In order that the users can judge the proof better, here's a translation. (Chinese originally)

$$\text ds=\sqrt{(\text dx)^2+(\text dy)^2}=\text dx\cdot\sqrt{1+\left(\dfrac{\text dy}{\text dx}\right)^2}.$$ From $A$ to $B$: $$S_{AB}=\int_A^B\sqrt{1+y'^2}~\text dx.$$ Plug in the Euler-Lagrange function to get \begin{align*}&\frac{\partial \sqrt{1+\left(y^{\prime}\right)^{2}}}{\partial x}=0,\\&\frac{\partial \sqrt{1+\left(y^{\prime}\right)^{2}}}{\partial y^{\prime}}=\frac{y^{\prime}}{2 \sqrt{1+\left(y^{\prime}\right)^{2}}}.\end{align*} When $S_{AB}$ reaches minimum, $$\frac{\partial L}{\partial y}-\frac{\partial}{\partial x}\left(\frac{\partial L}{\partial y'}\right)=0.$$ Solving gives $y''=0$.

Answer 1

Here's a strategy:

1. Argue that we should minimize the arclength functional $\int_{t_A}^{t_B}\! dt~ \sqrt{\dot{x}^2+\dot{y}^2}$, cf. above comment by Intelligenti pauca.

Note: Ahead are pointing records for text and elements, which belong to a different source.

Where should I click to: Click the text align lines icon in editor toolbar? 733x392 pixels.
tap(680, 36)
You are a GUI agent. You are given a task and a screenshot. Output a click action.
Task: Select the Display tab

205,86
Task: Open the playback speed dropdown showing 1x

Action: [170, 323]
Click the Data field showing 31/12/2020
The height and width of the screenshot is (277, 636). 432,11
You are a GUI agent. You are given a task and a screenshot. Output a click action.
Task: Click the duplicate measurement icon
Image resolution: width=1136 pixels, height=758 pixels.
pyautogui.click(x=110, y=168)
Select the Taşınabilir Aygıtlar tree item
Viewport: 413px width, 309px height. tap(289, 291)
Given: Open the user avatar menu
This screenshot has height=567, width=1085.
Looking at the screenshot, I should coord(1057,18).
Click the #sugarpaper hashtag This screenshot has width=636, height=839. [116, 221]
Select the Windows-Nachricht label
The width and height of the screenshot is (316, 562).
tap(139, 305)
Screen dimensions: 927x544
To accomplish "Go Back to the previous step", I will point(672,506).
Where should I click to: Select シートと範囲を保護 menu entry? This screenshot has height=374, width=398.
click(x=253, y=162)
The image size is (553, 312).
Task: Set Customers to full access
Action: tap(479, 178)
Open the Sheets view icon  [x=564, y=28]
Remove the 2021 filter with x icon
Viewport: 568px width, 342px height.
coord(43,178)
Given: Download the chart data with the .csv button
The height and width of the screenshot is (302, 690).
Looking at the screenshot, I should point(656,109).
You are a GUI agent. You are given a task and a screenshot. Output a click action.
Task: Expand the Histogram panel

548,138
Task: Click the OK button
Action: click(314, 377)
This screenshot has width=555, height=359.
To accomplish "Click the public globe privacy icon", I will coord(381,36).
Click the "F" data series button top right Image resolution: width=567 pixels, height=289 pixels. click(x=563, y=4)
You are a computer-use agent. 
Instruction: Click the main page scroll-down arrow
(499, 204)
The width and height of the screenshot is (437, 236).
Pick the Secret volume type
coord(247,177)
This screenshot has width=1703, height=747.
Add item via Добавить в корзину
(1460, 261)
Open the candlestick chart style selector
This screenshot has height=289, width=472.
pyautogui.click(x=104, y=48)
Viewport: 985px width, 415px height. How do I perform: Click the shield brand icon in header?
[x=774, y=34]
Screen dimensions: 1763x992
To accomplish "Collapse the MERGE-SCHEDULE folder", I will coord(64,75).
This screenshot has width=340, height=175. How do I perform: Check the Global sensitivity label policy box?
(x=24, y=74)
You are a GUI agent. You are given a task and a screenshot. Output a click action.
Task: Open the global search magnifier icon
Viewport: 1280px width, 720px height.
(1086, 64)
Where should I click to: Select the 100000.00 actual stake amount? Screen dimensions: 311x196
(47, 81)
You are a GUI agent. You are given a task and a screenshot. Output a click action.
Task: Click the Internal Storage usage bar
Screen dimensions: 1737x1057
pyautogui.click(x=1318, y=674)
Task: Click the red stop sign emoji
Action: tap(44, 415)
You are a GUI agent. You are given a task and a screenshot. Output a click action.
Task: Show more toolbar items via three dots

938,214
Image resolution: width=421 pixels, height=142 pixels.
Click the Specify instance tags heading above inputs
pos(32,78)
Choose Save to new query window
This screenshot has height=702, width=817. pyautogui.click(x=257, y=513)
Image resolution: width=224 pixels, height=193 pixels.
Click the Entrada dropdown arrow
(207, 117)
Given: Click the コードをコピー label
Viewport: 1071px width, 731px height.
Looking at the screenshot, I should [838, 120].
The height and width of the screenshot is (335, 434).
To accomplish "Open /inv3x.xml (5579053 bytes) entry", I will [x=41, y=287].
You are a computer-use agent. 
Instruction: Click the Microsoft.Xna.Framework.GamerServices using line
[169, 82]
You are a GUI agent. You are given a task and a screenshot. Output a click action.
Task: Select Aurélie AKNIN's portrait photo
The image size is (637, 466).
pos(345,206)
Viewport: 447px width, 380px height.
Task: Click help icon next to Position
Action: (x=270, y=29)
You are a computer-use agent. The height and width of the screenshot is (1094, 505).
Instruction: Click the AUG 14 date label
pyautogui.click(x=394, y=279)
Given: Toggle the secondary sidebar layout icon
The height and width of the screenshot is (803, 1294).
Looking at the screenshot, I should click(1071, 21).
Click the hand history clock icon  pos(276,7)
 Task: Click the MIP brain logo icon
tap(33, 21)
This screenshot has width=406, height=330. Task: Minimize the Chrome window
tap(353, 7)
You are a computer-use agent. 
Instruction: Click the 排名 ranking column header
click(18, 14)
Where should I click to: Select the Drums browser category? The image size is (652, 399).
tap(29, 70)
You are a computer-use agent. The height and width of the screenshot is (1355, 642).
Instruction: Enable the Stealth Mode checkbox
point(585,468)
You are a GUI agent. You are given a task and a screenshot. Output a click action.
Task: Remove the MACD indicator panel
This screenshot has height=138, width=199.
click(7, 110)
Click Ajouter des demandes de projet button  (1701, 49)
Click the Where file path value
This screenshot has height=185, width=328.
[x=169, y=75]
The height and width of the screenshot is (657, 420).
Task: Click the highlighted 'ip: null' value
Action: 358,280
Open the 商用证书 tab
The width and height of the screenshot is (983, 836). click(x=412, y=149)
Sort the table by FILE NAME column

2. Argue that we might as well minimize the non-square root functional $\int_{t_A}^{t_B}\! dt~ (\dot{x}^2+\dot{y}^2)$, cf. e.g. this Math.SE post.

3. Derive the Euler-Lagrange (EL) equations $\ddot{x}=0=\ddot{y}$.

4. Deduce that this is a line segment.

Answer 2

A path from $A$ to $B$ can be any continuous map $f$ defined on some interval $[a,b]$ with $f(a)=A$ and $f(b)=B$. How do we define the length of a path? For a line segment, we define it as the distance between the end points; for a poly line we define it as the sum of the length of its line segments; for the general case we define it as supremum over all poly line approximations (i.e., poly lines through vertices $f(t_i)$, $0\le i\le n$ where $a=t_0<\ldots<t_n=b$. It is immediate from the triangle inequality that every finite polyline is at least as long as the direct line, hence so is the infinite over such polylines. Unless our path is the straight line (and never gives “backwards”), there is an intermediate point $C$ not on the line segment, and again by triangle inequality, the path length is strictly longer than the direct segment. This shows that the straight line is shortest without assuming $f$ differentiable.

Incidentally, $f(t)=(t^3,t^3)$ is a valid way to describe a path along the main diagonal. It is shortest, but of course, the second derivative by time is not zero.